In quiet moments, with the lull of nurses, visitors, and family from further out of town, I listened to the click clack whir lurch, of the breathing machine. Watched the jolting rise and fall of her chest. My smartphone quietly played her favorite Elvis gospel in the background, as I held her warm, salt swollen hand. Ten hours. Eleven hours. The days blurred together. I sang to her, and told her that I loved her, and that if this was her time to go, we would all be okay. I smoothed her gray hair over her forehead, careful to avoid the blood stained bandage. I took a photo, of the two of us, together, for the last time.

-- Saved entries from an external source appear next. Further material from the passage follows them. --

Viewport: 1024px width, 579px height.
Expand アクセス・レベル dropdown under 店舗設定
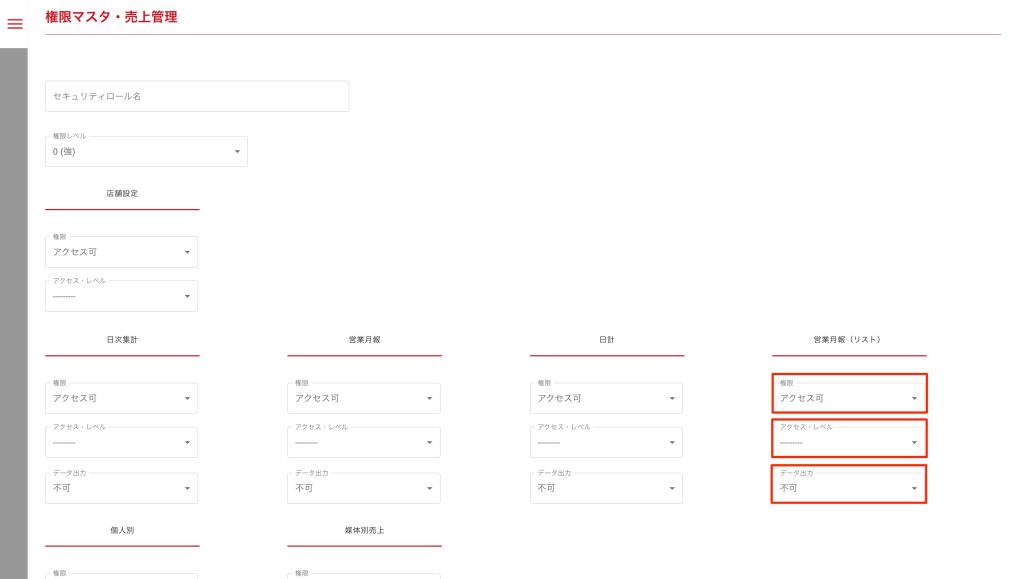(x=121, y=297)
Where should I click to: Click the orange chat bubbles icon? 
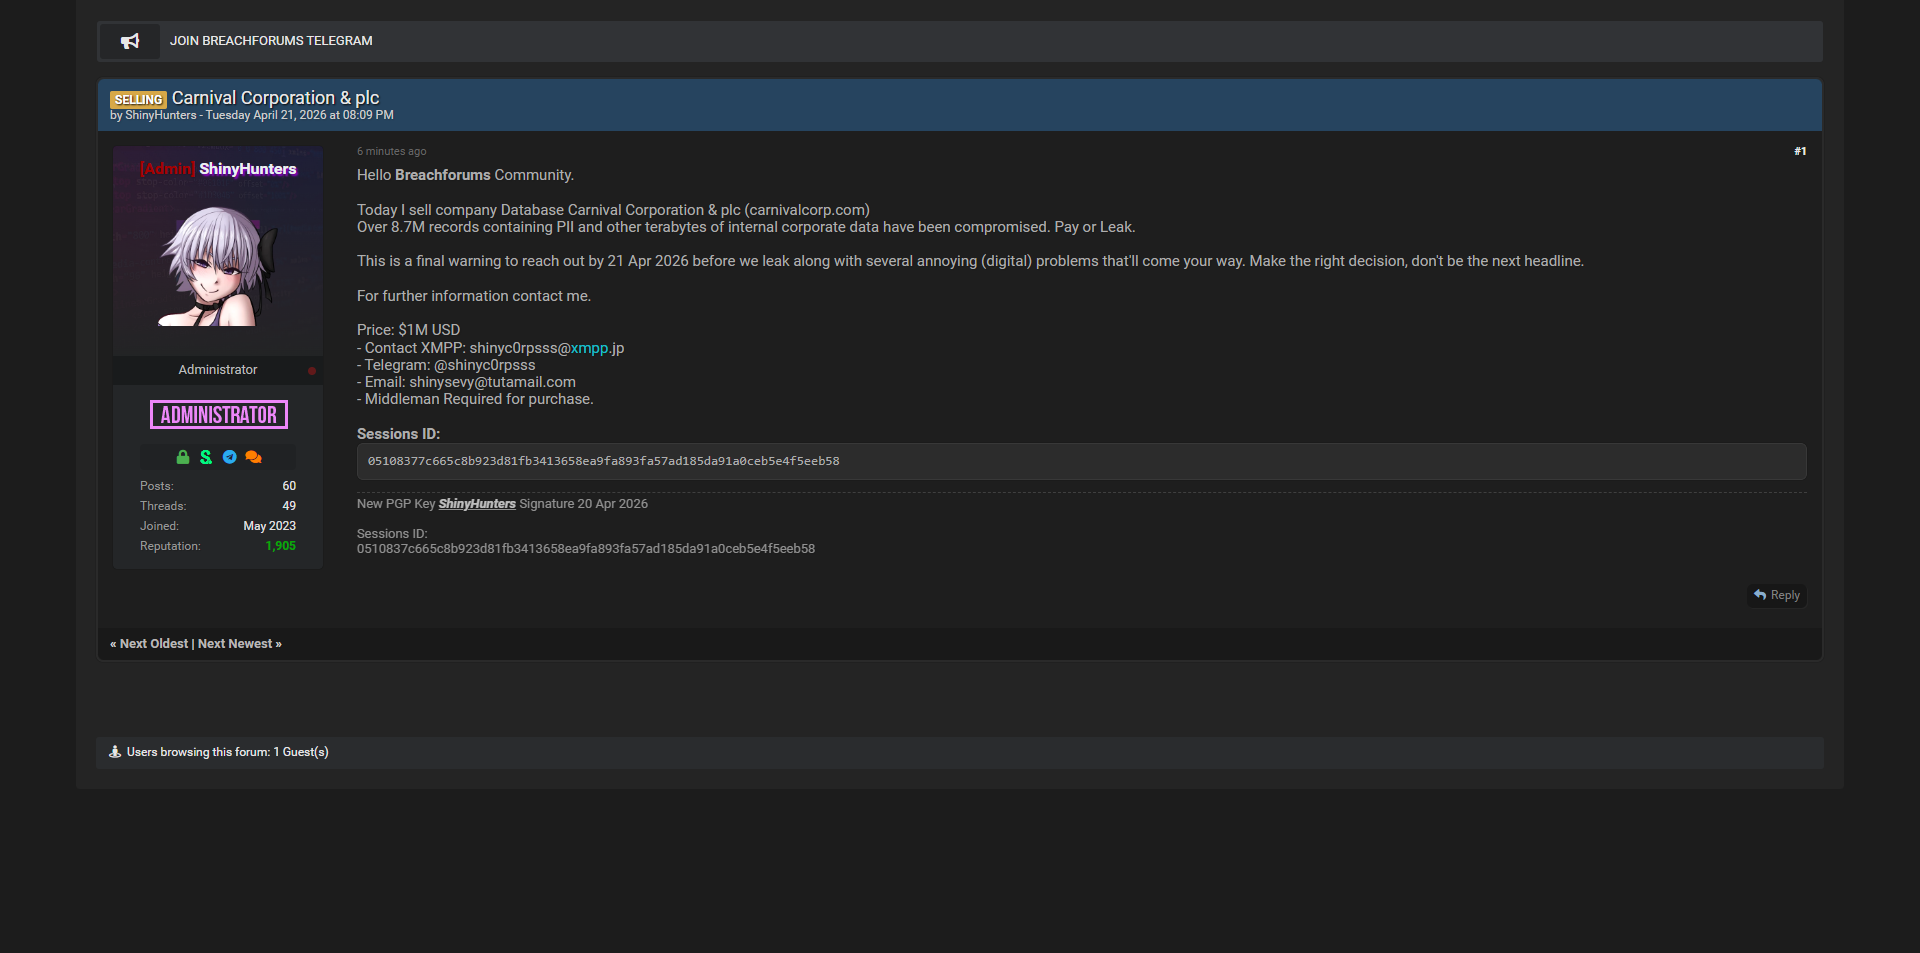253,457
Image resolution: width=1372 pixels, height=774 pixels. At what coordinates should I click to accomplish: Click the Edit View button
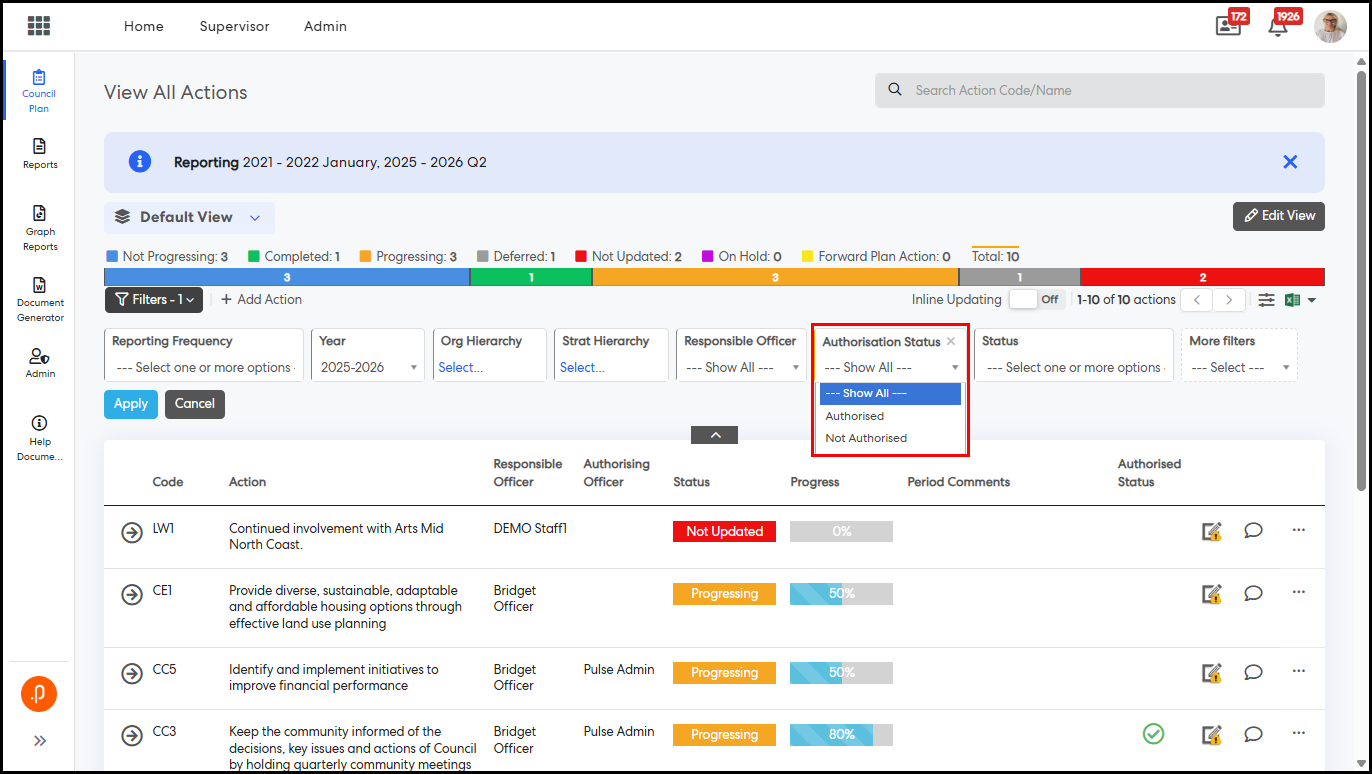1278,216
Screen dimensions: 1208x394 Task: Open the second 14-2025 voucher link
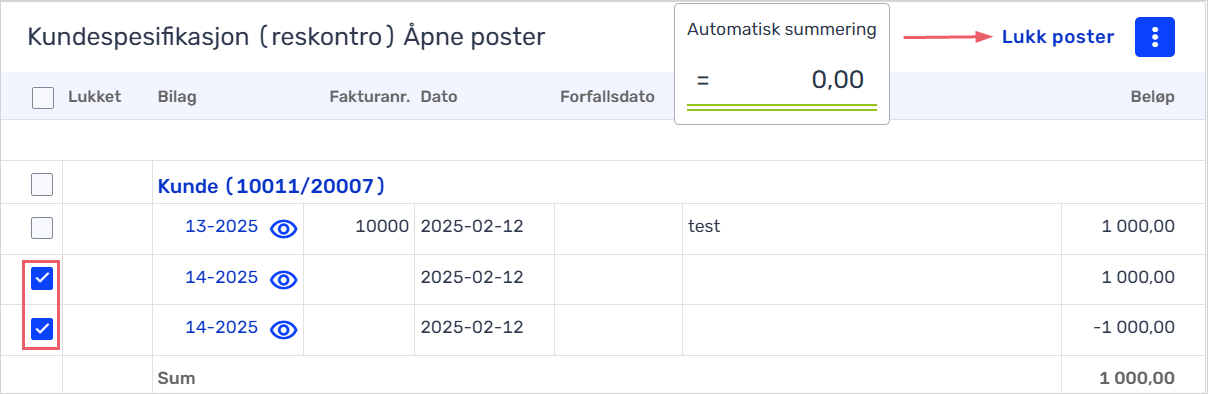(x=221, y=328)
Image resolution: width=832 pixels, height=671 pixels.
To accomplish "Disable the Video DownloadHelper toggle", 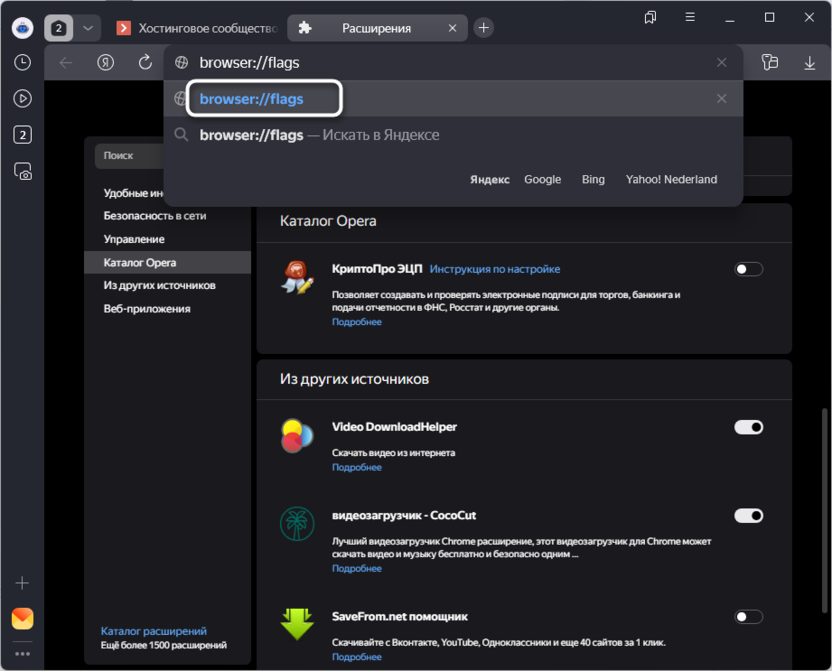I will point(748,427).
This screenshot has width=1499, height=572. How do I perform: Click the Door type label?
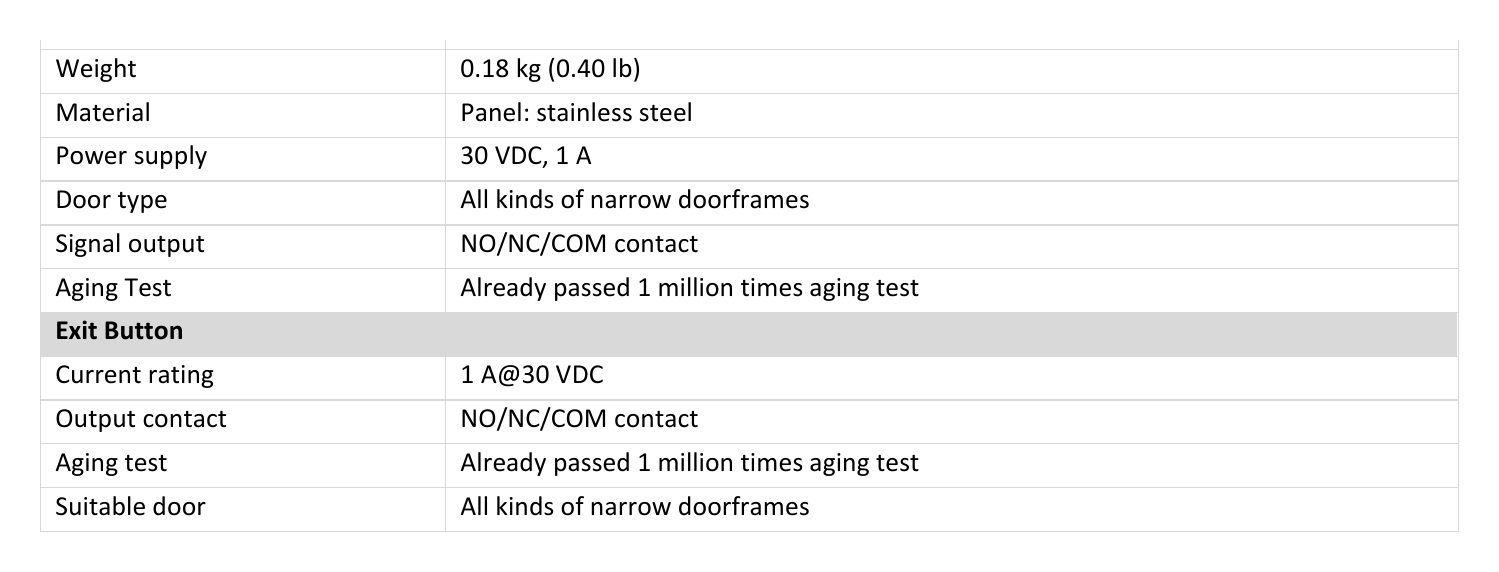tap(111, 200)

Three weeks before she died, as the twinkle lights of the holidays had given way to the darkness, my grams threw on a camel wool coat over her thin shoulders and sat in the pews of a rural Methodist church. It was the funeral of my dad’s 96-year-old mother, never grandma, always Grandma Vi. This fiercely introverted early-widow, who dressed in neatly pressed matching polyester pantsuits in all colors of the Easter egg rainbow, was last photographed at my high-school graduation, more than a decade before. Her absence in pictures weighed heavily on my dad, a reminder during the memorial slideshow, of how he had hoped it would be different. Despite our lack of closeness, I rose at the chance to be a pallbearer, if only to support my dad. For family honor, and respect of the dead.
After Grandma Vi’s services, while guest nibbled on cookies and carrot sticks, I exited the bathroom to find Grams standing in the flowered hallway. I lumbered over like a gangly teenager, and gave her and engulfing hug, saying into her wrinkled neck, “I don’t want you to die Grandma.” She squeezed me tightly and said, “I just want to let you know, because people wait too long to say what they should say. If anything were to happen to me, I want you to know, that you are a really good mom.”
In the standing room only memorial hall, upstairs in the church I had been baptized in, my cousin spoke first, saying, “Grandma wrote me a letter that I found from when I was a baby. In it, she said that she wasn’t sure, until she held me, her first grandkid, that she could love me like her own daughter.” But I knew the truth: her love was much bigger, deeper than bloodlines.
It’s been months since she’s died, and I’ve spent hours at the kitchen table with scrapbook and smartphone in hand. Flipping and scrolling; searching for our photos. I hold these memories when I can’t hold her anymore.